If any of those three break, the system needs work, regardless of how good a given answer feels. I do not trust subjective evaluation of RAG quality; the eval set is what tells me whether I shipped a regression.

When pgvector on one box is the wrong answer

If your corpus is heading north of two million chunks, you will outgrow HNSW on a single Postgres node before you outgrow your patience. If you need multi-tenant isolation with hard per-tenant query budgets, pgvector’s planner does not give you that knob. If your team already runs a vector DB for unrelated reasons, do not add Postgres to spite them. And if your embedding model changes weekly because you are still in the research phase, the rebuild cost is a real tax that managed services partially hide.
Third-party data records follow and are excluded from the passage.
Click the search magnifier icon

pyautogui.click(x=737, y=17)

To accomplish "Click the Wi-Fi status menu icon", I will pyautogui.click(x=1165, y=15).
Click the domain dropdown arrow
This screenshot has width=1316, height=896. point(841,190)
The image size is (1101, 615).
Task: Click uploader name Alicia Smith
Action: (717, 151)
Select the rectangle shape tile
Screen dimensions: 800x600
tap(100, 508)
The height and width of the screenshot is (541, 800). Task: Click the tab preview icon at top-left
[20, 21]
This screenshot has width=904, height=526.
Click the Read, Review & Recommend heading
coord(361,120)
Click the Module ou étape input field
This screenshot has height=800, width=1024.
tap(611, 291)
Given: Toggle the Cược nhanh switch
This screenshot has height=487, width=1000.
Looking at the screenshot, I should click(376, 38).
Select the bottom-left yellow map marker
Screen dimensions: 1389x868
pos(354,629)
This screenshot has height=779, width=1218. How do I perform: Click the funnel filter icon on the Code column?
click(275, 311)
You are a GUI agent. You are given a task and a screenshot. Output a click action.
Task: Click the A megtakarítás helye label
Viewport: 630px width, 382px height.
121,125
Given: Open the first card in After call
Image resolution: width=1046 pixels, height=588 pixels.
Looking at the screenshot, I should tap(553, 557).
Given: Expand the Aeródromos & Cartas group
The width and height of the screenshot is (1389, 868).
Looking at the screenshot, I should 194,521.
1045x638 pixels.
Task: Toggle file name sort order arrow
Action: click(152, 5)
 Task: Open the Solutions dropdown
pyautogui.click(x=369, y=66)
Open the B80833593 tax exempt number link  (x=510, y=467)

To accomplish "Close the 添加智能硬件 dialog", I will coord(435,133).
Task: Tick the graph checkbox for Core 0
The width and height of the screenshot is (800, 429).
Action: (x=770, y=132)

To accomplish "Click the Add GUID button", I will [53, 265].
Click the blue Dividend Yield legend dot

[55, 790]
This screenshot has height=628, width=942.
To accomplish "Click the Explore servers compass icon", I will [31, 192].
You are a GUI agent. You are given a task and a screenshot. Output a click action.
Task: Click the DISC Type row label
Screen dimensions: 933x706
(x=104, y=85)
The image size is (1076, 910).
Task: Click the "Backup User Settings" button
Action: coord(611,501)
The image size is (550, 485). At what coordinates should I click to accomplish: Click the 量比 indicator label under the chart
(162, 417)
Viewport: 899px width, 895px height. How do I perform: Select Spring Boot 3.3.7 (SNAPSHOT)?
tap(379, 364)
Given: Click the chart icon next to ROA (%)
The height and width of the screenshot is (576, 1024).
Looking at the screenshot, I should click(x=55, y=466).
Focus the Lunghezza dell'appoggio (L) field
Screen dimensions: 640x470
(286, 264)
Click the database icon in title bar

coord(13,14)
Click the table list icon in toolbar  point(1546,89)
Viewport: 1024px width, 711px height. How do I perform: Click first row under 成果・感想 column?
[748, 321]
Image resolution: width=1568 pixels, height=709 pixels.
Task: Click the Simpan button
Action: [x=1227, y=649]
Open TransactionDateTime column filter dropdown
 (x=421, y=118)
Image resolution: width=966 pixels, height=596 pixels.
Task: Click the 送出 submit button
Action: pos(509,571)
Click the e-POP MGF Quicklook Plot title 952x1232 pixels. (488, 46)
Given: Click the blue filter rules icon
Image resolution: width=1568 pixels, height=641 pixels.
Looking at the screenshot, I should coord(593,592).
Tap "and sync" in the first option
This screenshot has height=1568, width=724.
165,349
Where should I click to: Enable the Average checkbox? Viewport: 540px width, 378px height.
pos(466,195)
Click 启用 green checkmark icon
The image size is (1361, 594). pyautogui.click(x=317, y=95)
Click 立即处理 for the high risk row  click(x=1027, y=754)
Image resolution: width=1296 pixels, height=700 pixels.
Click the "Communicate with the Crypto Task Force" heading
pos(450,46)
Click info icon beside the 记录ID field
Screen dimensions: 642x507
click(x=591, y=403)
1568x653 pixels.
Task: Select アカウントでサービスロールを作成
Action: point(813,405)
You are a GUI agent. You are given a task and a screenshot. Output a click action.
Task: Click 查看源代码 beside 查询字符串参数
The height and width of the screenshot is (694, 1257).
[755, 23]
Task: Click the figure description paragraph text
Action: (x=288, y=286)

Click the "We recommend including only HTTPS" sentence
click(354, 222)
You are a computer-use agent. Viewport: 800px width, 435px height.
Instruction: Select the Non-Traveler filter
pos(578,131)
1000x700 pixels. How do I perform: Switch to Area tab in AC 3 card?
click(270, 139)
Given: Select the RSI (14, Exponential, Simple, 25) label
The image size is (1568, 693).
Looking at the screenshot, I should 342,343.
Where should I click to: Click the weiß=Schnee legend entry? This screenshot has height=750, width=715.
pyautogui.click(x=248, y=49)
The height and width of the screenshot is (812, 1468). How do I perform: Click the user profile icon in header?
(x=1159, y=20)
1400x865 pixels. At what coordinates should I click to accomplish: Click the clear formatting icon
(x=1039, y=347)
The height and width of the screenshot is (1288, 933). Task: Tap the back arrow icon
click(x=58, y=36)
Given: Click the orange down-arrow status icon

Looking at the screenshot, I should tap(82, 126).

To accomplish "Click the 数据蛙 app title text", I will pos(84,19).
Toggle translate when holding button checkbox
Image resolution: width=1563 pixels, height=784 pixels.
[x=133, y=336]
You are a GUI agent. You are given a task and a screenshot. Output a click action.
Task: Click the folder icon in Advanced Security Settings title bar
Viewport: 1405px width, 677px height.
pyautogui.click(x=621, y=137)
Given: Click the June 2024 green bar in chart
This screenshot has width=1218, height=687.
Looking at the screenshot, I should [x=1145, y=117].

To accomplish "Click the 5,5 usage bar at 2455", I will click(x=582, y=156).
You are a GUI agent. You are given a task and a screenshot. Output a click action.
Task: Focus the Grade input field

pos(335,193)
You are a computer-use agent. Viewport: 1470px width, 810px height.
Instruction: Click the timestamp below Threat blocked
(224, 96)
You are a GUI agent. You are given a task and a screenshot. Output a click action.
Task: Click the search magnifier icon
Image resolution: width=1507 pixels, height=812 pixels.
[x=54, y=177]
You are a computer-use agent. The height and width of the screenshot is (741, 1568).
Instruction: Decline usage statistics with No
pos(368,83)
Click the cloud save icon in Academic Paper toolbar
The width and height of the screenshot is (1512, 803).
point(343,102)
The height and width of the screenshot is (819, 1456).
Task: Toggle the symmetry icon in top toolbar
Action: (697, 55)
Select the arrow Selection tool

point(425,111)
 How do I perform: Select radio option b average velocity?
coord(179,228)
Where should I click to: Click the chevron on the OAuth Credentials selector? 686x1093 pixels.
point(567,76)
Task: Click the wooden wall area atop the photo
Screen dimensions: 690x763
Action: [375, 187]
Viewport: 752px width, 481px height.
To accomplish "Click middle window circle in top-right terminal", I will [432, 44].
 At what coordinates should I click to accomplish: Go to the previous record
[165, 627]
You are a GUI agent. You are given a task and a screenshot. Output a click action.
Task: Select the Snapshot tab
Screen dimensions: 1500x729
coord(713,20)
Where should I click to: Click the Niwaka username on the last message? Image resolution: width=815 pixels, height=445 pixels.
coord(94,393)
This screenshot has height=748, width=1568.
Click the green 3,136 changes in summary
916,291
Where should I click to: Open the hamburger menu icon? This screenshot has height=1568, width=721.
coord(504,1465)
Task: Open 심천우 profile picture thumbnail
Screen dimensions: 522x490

For everything else — and “everything else” covers nearly every B2B SaaS I have shipped — pgvector on the existing Postgres is the path of least regret.

A claim I will retract if proven wrong

The number of SaaS products that genuinely need a dedicated vector database in their first two years is, in my client experience, zero. Every “we picked Pinecone because we’ll scale” story I have audited turned out to be running under 100,000 vectors against a $70-a-month plan. Postgres with pgvector would have served the same queries in single-digit milliseconds on a box they were already paying for. If you can show me a production Rails app under three years old where the vector workload genuinely exceeds what a CPX31 with HNSW can serve, I will revise this post and credit you in it.